Ta strona została przepisana.

Poczém dodał ściskając rękę młodziana.
— I dokąd pojazd zmierzał?
— Straciłem go z oczu tam... — odpowiedział Wincenty, wskazując palcem na róg ulicy Marini.
— Tak... nie mylę się... — zawołał Robert.
— Jak to? miałżebyś wiedziéć? — zapytał Wincenty zaledwie dysząc.
— Zdaje mi się, że pan potykałeś się dzielnie na szpady, panie Wincenty — rzekł Robert zamiast odpowiedzi.

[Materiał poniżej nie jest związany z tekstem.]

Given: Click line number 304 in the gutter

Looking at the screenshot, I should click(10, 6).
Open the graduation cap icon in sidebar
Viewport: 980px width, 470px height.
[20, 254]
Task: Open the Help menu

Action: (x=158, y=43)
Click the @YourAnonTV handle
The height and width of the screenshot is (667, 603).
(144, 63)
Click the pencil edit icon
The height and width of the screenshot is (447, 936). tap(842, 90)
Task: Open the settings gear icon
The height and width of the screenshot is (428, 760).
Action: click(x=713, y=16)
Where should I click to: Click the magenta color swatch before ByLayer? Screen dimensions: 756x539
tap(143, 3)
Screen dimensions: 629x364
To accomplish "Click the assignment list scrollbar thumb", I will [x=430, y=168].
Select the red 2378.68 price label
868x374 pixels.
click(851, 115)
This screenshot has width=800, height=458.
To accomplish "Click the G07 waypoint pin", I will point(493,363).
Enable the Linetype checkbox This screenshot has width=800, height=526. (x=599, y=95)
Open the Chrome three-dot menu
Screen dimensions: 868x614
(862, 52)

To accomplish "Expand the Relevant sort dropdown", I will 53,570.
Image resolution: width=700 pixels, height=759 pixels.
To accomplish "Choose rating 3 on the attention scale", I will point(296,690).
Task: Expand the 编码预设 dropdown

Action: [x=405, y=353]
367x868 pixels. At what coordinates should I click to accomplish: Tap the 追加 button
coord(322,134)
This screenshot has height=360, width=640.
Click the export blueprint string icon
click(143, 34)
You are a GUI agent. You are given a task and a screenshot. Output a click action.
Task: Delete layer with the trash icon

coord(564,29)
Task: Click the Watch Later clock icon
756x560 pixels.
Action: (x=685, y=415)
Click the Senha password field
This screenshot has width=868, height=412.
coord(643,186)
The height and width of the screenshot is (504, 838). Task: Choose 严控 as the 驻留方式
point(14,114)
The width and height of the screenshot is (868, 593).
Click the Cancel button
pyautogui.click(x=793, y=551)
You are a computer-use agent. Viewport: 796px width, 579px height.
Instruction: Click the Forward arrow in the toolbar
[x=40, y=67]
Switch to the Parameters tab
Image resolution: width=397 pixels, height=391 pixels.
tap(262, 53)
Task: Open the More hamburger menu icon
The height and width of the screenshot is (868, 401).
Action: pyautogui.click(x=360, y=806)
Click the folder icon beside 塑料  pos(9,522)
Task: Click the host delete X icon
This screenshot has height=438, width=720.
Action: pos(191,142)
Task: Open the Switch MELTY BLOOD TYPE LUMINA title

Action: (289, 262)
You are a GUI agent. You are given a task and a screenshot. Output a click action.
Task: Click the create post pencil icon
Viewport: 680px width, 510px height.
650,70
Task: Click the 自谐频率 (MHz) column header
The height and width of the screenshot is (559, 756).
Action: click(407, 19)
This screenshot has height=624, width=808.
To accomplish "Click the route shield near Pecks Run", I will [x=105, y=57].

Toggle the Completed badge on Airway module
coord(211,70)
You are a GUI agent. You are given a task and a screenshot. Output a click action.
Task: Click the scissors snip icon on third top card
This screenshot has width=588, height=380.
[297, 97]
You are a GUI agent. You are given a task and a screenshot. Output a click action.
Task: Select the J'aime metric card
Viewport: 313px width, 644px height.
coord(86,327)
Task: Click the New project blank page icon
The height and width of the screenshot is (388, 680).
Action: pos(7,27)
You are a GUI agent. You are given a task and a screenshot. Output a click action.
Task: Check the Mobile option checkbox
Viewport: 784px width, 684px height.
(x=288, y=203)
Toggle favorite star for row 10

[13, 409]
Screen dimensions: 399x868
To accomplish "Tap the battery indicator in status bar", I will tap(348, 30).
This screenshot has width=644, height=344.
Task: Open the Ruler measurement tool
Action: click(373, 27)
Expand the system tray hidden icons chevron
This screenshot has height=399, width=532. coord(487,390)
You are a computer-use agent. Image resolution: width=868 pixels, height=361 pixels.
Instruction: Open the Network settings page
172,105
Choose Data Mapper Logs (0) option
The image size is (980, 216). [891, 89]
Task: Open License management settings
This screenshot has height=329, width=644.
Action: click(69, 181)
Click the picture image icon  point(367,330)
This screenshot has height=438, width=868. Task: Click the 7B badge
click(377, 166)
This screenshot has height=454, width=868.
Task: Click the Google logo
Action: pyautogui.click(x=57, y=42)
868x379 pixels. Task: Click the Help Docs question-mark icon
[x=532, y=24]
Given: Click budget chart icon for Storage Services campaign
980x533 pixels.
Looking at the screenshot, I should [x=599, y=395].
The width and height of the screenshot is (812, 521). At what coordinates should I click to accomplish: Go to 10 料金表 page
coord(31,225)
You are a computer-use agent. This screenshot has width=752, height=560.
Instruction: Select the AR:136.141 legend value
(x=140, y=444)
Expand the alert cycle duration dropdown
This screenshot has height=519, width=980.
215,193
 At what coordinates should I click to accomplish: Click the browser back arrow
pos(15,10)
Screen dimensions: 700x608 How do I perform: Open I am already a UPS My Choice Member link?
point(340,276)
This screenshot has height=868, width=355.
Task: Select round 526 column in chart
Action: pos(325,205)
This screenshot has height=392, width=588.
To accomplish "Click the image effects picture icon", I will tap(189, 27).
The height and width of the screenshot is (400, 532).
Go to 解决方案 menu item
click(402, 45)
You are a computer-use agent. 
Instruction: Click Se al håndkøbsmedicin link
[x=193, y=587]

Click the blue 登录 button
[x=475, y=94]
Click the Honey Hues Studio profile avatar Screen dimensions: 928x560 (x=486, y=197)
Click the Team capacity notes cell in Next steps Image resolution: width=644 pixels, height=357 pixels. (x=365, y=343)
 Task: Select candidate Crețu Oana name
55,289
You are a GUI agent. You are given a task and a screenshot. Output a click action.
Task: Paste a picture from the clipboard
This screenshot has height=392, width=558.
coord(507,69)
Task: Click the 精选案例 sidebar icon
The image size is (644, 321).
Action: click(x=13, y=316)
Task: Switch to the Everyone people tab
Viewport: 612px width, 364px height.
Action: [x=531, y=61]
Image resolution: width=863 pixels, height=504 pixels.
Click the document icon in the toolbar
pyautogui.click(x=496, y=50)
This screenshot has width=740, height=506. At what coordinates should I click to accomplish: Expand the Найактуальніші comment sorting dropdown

— Dostałem się do więzienia za to, że zabiłem w pojedynku na wyspie Maderze, jednego z najgroźniejszych szermierzy marynarki francuzkiéj.
— Tém lepiéj... gdyż sprawiedliwość jest powolną... tém bardziéj gdy idzie o porwanie dziewczyny... Pontales przynajmniéj chciał się z nią ożenić, lecz ten człowiek...
Posłuchaj pan — rzekł Wincenty, przez zaciśnięte zęby z iskrzącym wzrokiem — jeżeli mi wskażesz tego człowieka, będę ciebie uważał za najlepszego przyjaciela...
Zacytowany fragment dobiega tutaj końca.